During this process, I have had a chance to meet many of the local wine makers. One of my favorite wineries, both for the wines it produces and for the people who own and operate it, is Londer Vineyards in Philo. This small winery was started in 2001 by Shirlee and Larry Londer. They produce an amazing Pinot Noir, a beautiful Syrah and a very dry Gewurtztraminer. Shirlee and Larry were kind enough to pour a tasting for guests at the inn tonight. Just how nice are they? They came to pour in spite of the fact it was Larry’s birthday.
One of the small benefits of being an innkeeper are unplanned things that happen. A friend of mine booked a weekend stay for her sister, her niece, her daughter and two friends to celebrate her neice’s upcoming wedding. They made friends with everyone at the inn and I think they had a pretty good time. I know the innkeeper did.

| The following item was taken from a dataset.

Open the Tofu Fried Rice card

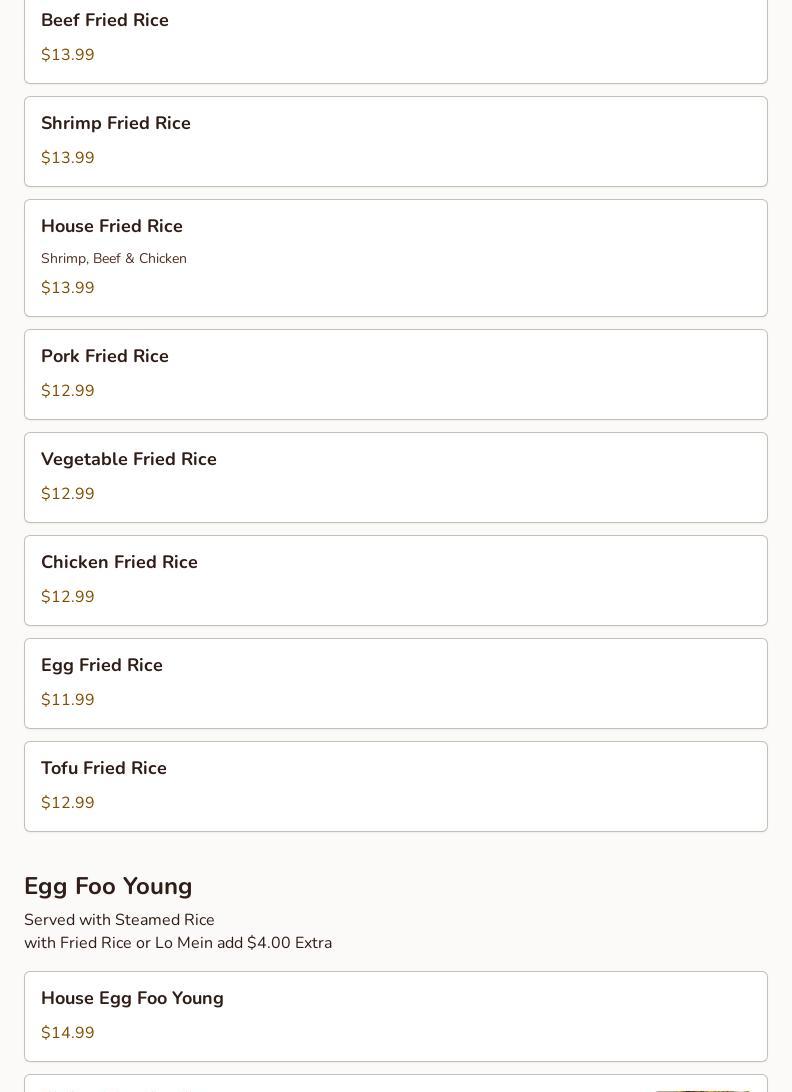[x=396, y=786]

This past weekend, the 11th annual Pinot Noir festival was held in the Anderson Valley. The only festival of its kind to celebrate a single varietal from a single appellation, the event kicked off with a technical conference and a barbecue at Standish Vineyards on Friday. On Saturday, a Grand Tasting featuring over 30 wineries was held at Goldenye. Following that event, 6 separate winemaker dinners were held at venues throughout the region. The festival concluded on Sunday with open houses at most of the vineyards throughout the valley.

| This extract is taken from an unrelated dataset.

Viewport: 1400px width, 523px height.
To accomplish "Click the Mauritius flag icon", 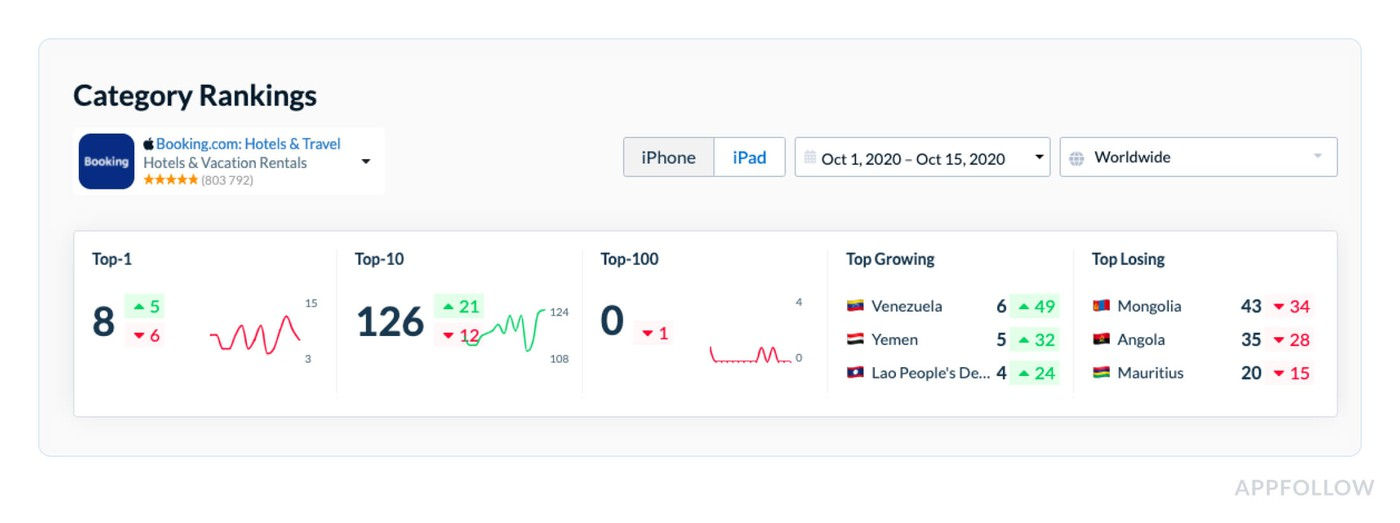I will pos(1101,373).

The spectacular weather, combined withe the opportunity to sample close to 100 different pinots, made this a memorable weekend. I thought it was interesting that there were winemakers from not just Anderson Valley, but from Napa, Sonoma and other regions pouring wines they produced from grapes grown in our valley. In talking with a number of these wineries, I learned that Anderson Valley yields some of the finest pinot grapes in the world.
It’s tough leaving a field you have been in for 20 years and embarking on a totally new career. It’s even more challenging uprooting yourself from friends, family and a large city where you have spent your entire life and moving to a small town of 1,000 people where you know no one. But sometimes you get lucky and make new friends right away.
I got lucky. One of the first friends I made was another guy who closed escrow on an inn in Mendocino the day after I became the owner of Brewery Gulch. It’s been great knowing someone else that is going through the learning curve of inn ownership at the same time. John’s friendship, sense of humor and llamas have really helped to make this transition an easy one. Here’s a picture of John with the newest addition to his family (John is the one on the left).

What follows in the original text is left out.